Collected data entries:
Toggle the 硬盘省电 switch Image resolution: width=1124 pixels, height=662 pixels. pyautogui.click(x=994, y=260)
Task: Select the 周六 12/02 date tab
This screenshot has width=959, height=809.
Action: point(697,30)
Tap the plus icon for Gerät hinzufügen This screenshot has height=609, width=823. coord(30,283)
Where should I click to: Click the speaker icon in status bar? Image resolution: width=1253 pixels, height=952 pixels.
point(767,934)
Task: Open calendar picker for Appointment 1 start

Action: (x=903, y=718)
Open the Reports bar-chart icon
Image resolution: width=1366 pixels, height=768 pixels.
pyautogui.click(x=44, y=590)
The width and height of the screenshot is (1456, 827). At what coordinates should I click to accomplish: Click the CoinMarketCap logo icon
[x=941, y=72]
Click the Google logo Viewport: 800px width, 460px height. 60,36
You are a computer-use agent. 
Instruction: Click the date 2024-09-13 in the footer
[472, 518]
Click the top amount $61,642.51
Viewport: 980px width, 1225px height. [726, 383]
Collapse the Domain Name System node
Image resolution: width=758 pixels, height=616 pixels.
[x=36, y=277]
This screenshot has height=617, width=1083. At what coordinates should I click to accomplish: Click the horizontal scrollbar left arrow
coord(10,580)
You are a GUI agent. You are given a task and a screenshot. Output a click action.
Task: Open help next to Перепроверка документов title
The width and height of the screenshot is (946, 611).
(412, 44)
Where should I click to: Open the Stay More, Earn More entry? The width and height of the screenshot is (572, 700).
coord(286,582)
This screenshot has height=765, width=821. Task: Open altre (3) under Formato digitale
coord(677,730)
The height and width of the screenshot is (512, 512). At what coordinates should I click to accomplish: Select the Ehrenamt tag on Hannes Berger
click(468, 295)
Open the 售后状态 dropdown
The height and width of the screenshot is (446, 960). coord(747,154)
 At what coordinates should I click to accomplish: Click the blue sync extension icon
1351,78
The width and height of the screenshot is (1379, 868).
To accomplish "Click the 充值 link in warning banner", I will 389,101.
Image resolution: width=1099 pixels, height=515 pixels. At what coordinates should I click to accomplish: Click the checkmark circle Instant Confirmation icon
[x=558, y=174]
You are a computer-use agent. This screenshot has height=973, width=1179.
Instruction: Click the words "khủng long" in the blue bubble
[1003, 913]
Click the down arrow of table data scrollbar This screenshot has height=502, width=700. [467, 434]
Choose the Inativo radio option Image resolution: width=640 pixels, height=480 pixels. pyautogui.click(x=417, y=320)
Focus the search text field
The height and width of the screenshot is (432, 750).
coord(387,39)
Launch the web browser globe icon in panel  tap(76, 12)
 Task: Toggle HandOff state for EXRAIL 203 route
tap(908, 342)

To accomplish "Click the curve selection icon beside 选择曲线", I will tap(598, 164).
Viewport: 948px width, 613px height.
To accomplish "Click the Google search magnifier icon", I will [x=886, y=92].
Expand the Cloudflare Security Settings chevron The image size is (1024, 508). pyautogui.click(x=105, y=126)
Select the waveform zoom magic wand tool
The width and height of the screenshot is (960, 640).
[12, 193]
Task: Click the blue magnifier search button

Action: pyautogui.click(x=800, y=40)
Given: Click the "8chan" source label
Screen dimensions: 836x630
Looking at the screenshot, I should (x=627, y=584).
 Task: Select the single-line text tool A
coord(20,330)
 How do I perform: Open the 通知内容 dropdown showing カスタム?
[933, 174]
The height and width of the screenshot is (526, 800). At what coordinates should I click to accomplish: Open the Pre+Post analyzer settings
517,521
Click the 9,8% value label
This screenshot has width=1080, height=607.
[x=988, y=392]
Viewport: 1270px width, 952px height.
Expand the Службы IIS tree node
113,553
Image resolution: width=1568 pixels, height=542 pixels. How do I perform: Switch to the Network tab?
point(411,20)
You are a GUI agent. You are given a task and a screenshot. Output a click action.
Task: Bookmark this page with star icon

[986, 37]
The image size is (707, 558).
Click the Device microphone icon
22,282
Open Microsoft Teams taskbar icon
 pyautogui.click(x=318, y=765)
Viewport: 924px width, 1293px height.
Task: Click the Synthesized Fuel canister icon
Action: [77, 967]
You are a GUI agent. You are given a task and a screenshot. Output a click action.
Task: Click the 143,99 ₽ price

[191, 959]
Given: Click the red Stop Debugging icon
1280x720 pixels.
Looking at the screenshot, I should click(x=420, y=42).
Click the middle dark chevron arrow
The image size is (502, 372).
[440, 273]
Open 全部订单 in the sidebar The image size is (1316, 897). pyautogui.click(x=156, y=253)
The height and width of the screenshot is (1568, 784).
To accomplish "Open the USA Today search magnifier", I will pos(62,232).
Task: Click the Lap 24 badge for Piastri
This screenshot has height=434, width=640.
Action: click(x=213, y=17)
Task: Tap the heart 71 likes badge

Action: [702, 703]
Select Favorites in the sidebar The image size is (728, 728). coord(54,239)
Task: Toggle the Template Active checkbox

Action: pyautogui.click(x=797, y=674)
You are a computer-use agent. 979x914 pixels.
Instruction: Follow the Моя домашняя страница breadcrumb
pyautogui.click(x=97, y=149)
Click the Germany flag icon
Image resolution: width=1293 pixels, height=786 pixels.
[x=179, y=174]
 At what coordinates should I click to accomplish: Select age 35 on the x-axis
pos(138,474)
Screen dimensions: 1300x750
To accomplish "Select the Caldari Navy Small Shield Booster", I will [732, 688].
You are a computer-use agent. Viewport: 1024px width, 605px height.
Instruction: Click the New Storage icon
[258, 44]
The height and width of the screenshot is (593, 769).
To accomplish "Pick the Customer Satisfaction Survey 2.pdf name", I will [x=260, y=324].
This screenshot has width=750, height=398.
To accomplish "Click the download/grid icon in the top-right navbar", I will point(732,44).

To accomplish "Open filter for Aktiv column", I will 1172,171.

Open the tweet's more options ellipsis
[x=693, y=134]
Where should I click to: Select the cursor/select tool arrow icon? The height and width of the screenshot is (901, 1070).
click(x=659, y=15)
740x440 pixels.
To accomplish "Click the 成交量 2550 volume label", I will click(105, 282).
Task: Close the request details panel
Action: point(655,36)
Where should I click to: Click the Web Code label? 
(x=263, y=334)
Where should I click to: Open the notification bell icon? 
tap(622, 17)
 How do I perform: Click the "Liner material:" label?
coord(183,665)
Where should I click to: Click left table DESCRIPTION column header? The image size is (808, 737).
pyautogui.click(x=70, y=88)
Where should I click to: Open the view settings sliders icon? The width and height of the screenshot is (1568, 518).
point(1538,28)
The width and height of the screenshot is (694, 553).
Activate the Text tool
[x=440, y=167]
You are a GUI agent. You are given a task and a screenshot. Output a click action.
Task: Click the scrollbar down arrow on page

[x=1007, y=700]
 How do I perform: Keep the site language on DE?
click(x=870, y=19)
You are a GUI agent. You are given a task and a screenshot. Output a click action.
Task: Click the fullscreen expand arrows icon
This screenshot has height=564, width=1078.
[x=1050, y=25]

Problem description: Taking care to match every character, output all of the entries above.

Task answer:
Toggle the 硬盘省电 switch Image resolution: width=1124 pixels, height=662 pixels. pyautogui.click(x=994, y=260)
Task: Select the 周六 12/02 date tab
This screenshot has width=959, height=809.
Action: point(697,30)
Tap the plus icon for Gerät hinzufügen This screenshot has height=609, width=823. coord(30,283)
Where should I click to: Click the speaker icon in status bar? Image resolution: width=1253 pixels, height=952 pixels.
point(767,934)
Task: Open calendar picker for Appointment 1 start

Action: (x=903, y=718)
Open the Reports bar-chart icon
Image resolution: width=1366 pixels, height=768 pixels.
pyautogui.click(x=44, y=590)
The width and height of the screenshot is (1456, 827). At what coordinates should I click to accomplish: Click the CoinMarketCap logo icon
[x=941, y=72]
Click the Google logo Viewport: 800px width, 460px height. 60,36
You are a computer-use agent. 
Instruction: Click the date 2024-09-13 in the footer
[472, 518]
Click the top amount $61,642.51
Viewport: 980px width, 1225px height. [726, 383]
Collapse the Domain Name System node
Image resolution: width=758 pixels, height=616 pixels.
[x=36, y=277]
This screenshot has height=617, width=1083. At what coordinates should I click to accomplish: Click the horizontal scrollbar left arrow
coord(10,580)
You are a GUI agent. You are given a task and a screenshot. Output a click action.
Task: Open help next to Перепроверка документов title
The width and height of the screenshot is (946, 611).
(412, 44)
Where should I click to: Open the Stay More, Earn More entry? The width and height of the screenshot is (572, 700).
coord(286,582)
This screenshot has height=765, width=821. Task: Open altre (3) under Formato digitale
coord(677,730)
The height and width of the screenshot is (512, 512). At what coordinates should I click to accomplish: Select the Ehrenamt tag on Hannes Berger
click(468, 295)
Open the 售后状态 dropdown
The height and width of the screenshot is (446, 960). coord(747,154)
 At what coordinates should I click to accomplish: Click the blue sync extension icon
1351,78
The width and height of the screenshot is (1379, 868).
To accomplish "Click the 充值 link in warning banner", I will 389,101.
Image resolution: width=1099 pixels, height=515 pixels. At what coordinates should I click to accomplish: Click the checkmark circle Instant Confirmation icon
[x=558, y=174]
You are a computer-use agent. This screenshot has height=973, width=1179.
Instruction: Click the words "khủng long" in the blue bubble
[1003, 913]
Click the down arrow of table data scrollbar This screenshot has height=502, width=700. [467, 434]
Choose the Inativo radio option Image resolution: width=640 pixels, height=480 pixels. pyautogui.click(x=417, y=320)
Focus the search text field
The height and width of the screenshot is (432, 750).
coord(387,39)
Launch the web browser globe icon in panel  tap(76, 12)
 Task: Toggle HandOff state for EXRAIL 203 route
tap(908, 342)

To accomplish "Click the curve selection icon beside 选择曲线", I will tap(598, 164).
Viewport: 948px width, 613px height.
To accomplish "Click the Google search magnifier icon", I will [x=886, y=92].
Expand the Cloudflare Security Settings chevron The image size is (1024, 508). pyautogui.click(x=105, y=126)
Select the waveform zoom magic wand tool
The width and height of the screenshot is (960, 640).
[12, 193]
Task: Click the blue magnifier search button

Action: pyautogui.click(x=800, y=40)
Given: Click the "8chan" source label
Screen dimensions: 836x630
Looking at the screenshot, I should (x=627, y=584).
 Task: Select the single-line text tool A
coord(20,330)
 How do I perform: Open the 通知内容 dropdown showing カスタム?
[933, 174]
The height and width of the screenshot is (526, 800). At what coordinates should I click to accomplish: Open the Pre+Post analyzer settings
517,521
Click the 9,8% value label
This screenshot has width=1080, height=607.
[x=988, y=392]
Viewport: 1270px width, 952px height.
Expand the Службы IIS tree node
113,553
Image resolution: width=1568 pixels, height=542 pixels. How do I perform: Switch to the Network tab?
point(411,20)
You are a GUI agent. You are given a task and a screenshot. Output a click action.
Task: Bookmark this page with star icon

[986, 37]
The image size is (707, 558).
Click the Device microphone icon
22,282
Open Microsoft Teams taskbar icon
 pyautogui.click(x=318, y=765)
Viewport: 924px width, 1293px height.
Task: Click the Synthesized Fuel canister icon
Action: [77, 967]
You are a GUI agent. You are given a task and a screenshot. Output a click action.
Task: Click the 143,99 ₽ price

[191, 959]
Given: Click the red Stop Debugging icon
1280x720 pixels.
Looking at the screenshot, I should click(x=420, y=42).
Click the middle dark chevron arrow
The image size is (502, 372).
[440, 273]
Open 全部订单 in the sidebar The image size is (1316, 897). pyautogui.click(x=156, y=253)
The height and width of the screenshot is (1568, 784).
To accomplish "Open the USA Today search magnifier", I will pos(62,232).
Task: Click the Lap 24 badge for Piastri
This screenshot has height=434, width=640.
Action: click(x=213, y=17)
Task: Tap the heart 71 likes badge

Action: [702, 703]
Select Favorites in the sidebar The image size is (728, 728). coord(54,239)
Task: Toggle the Template Active checkbox

Action: pyautogui.click(x=797, y=674)
You are a computer-use agent. 979x914 pixels.
Instruction: Follow the Моя домашняя страница breadcrumb
pyautogui.click(x=97, y=149)
Click the Germany flag icon
Image resolution: width=1293 pixels, height=786 pixels.
[x=179, y=174]
 At what coordinates should I click to accomplish: Select age 35 on the x-axis
pos(138,474)
Screen dimensions: 1300x750
To accomplish "Select the Caldari Navy Small Shield Booster", I will [732, 688].
You are a computer-use agent. Viewport: 1024px width, 605px height.
Instruction: Click the New Storage icon
[258, 44]
The height and width of the screenshot is (593, 769).
To accomplish "Pick the Customer Satisfaction Survey 2.pdf name", I will [x=260, y=324].
This screenshot has width=750, height=398.
To accomplish "Click the download/grid icon in the top-right navbar", I will point(732,44).

To accomplish "Open filter for Aktiv column", I will 1172,171.

Open the tweet's more options ellipsis
[x=693, y=134]
Where should I click to: Select the cursor/select tool arrow icon? The height and width of the screenshot is (901, 1070).
click(x=659, y=15)
740x440 pixels.
To accomplish "Click the 成交量 2550 volume label", I will click(105, 282).
Task: Close the request details panel
Action: point(655,36)
Where should I click to: Click the Web Code label? 
(x=263, y=334)
Where should I click to: Open the notification bell icon? 
tap(622, 17)
 How do I perform: Click the "Liner material:" label?
coord(183,665)
Where should I click to: Click left table DESCRIPTION column header? The image size is (808, 737).
pyautogui.click(x=70, y=88)
Where should I click to: Open the view settings sliders icon? The width and height of the screenshot is (1568, 518).
point(1538,28)
The width and height of the screenshot is (694, 553).
Activate the Text tool
[x=440, y=167]
You are a GUI agent. You are given a task and a screenshot. Output a click action.
Task: Click the scrollbar down arrow on page

[x=1007, y=700]
 How do I perform: Keep the site language on DE?
click(x=870, y=19)
You are a GUI agent. You are given a task and a screenshot. Output a click action.
Task: Click the fullscreen expand arrows icon
This screenshot has height=564, width=1078.
[x=1050, y=25]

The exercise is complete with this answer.